Further, open source approaches also address the most daunting HPC technical challenge that we have before us: addressing software scalability.
- Emerging computational software is more complex than ever and for scaling purposes requires tight integration across multiple systems. Open source supports integration by minimizing barriers due to IP, cost, and API mismatch. With open source, code can be easily modified and extended so that software can be readily combined to build emerging, complex computational systems addressing challenges such as multi-physics and optimization.
- As we address larger and more complex computational problems, collaboration across scientific teams becomes increasingly important. Expertise must be gathered from a wide variety of scientific, computational and engineering disciplines. Open source naturally supports collaboration by building and supporting communities whose members work closely together, sharing code and data, and leveraging each other’s expertise.
- Open source community provides pragmatic financial benefits as well. In our long experience developing VTK, the DOE has funded just a small percentage of the multi-tens of millions of dollars of total development effort. Many valuable contributions have originated in Asia, Australia, Europe, North and South America from contributors and customers alike. Additionally government agencies such as NSF, NIH, and DoD, and even commercial firms have funded vital parts of the system. In this time of fiscal constraint, the DOE could never have funded this system to completion. Thus open source can leverage the resources of broad international communities to build computational infrastructure.
- The open source process is inherently agile meaning that it facilitates the quick transition of emerging technology to application, the rapid porting of software to new hardware platforms, and quick turnaround time to repair bugs. It is not uncommon in the OS world to deliver new software versions on a daily basis (as compared waiting for months and even years for proprietary software to roll out).
- Many ISVs have prohibitively expensive or complex licensing schemes that do not work well on large numbers of processors, or novel hardware systems. These IP and/cost cost barriers are significant obstacles to the widespread deployment of HPC, both in research and commercial application. These barriers are nonexistent with open source software.

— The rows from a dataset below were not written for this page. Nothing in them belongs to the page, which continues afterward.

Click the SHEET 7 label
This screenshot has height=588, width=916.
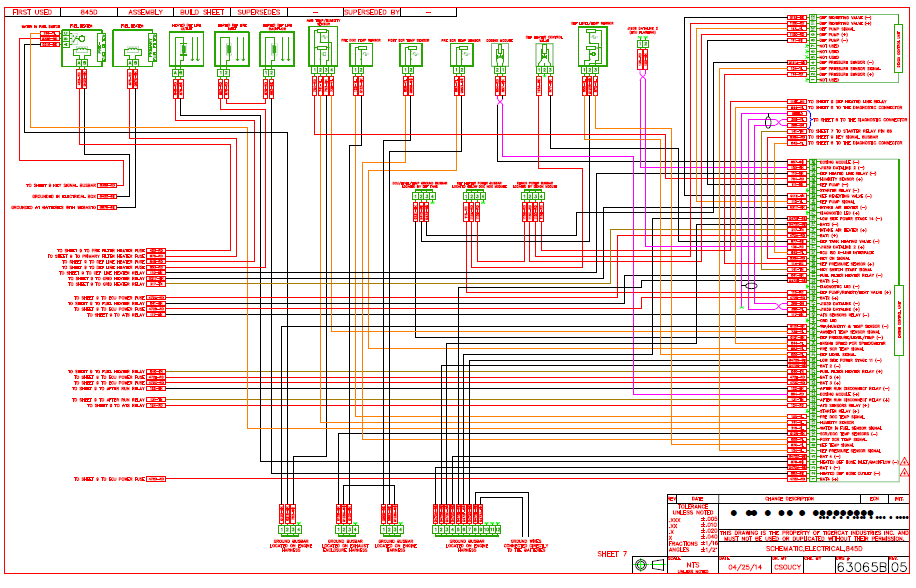click(x=612, y=553)
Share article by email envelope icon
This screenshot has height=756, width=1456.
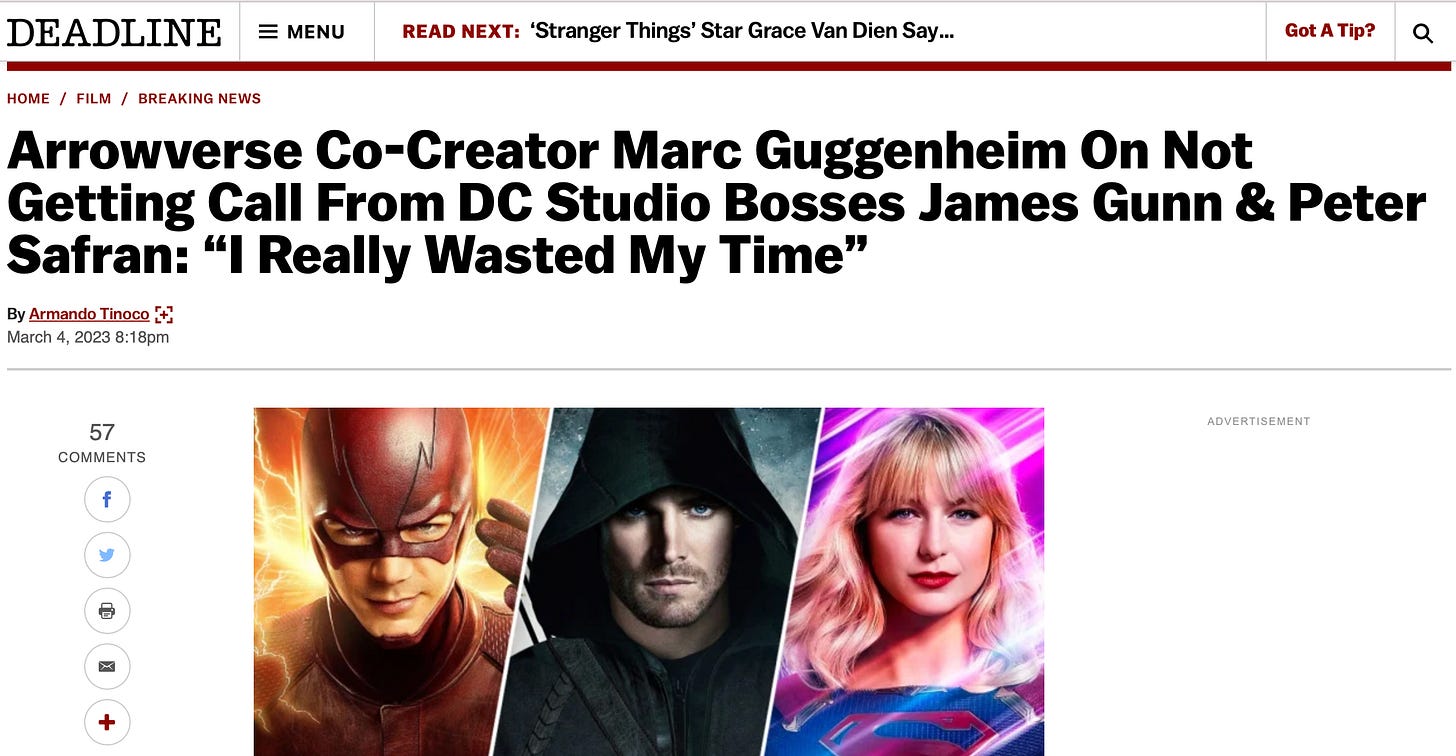[x=107, y=667]
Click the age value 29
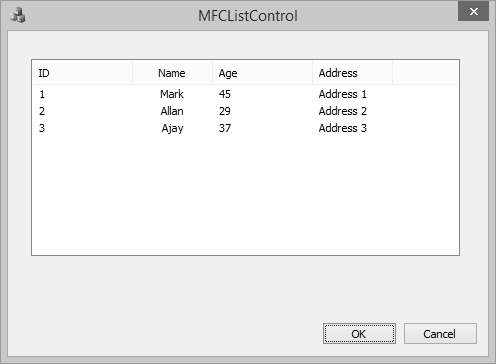This screenshot has width=496, height=364. 225,111
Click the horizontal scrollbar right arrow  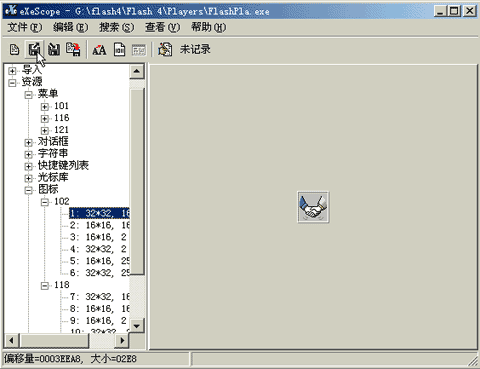122,340
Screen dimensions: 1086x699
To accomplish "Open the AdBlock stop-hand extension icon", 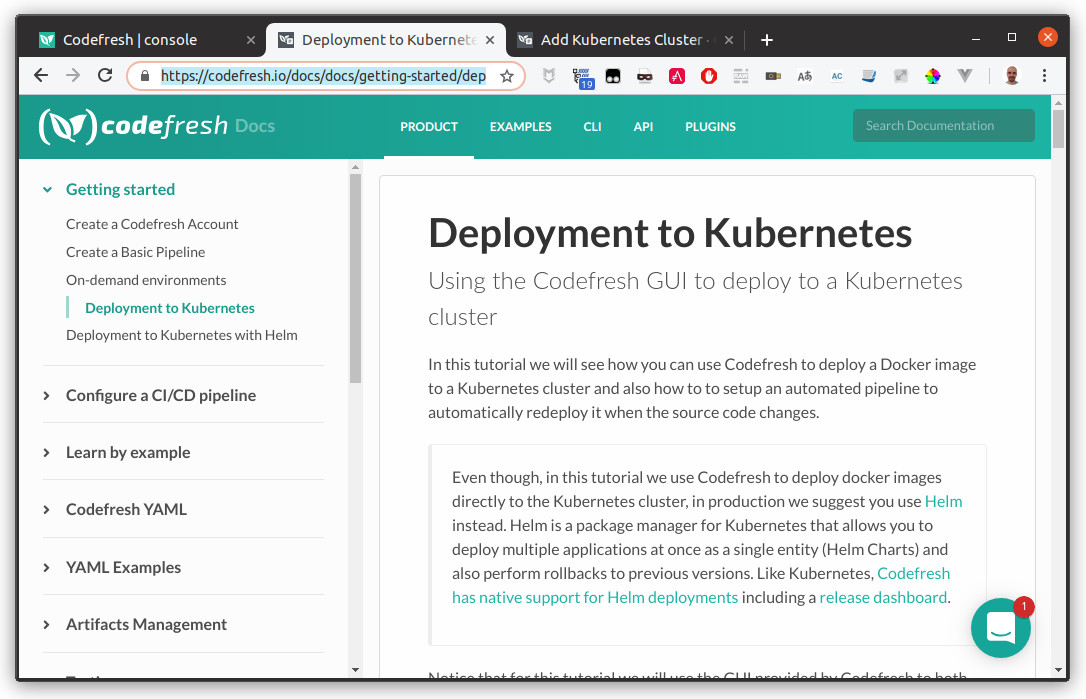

The basic point here is that issues of scale requires us to remove inefficiencies in researching, deploying, funding, and commercializing technology, and to find ways to leverage the talents of the broader community. Open source is a vital, strategic tool to do this as has been borne out by the many OS software systems now being used in HPC application.
My interest in writing this blog and amending the report is to help move HPC into practice as quickly as possible. There are daunting technical and societal challenges facing us, and high-performance computing will be an essential tool to meet them. It’s easy to overlook open source as a vital tool to accomplish this important goal, but in a similar way that open source Linux has revolutionized commercial computing, open source HPC software will carry us forward to meet the demands of increasingly complex computing systems.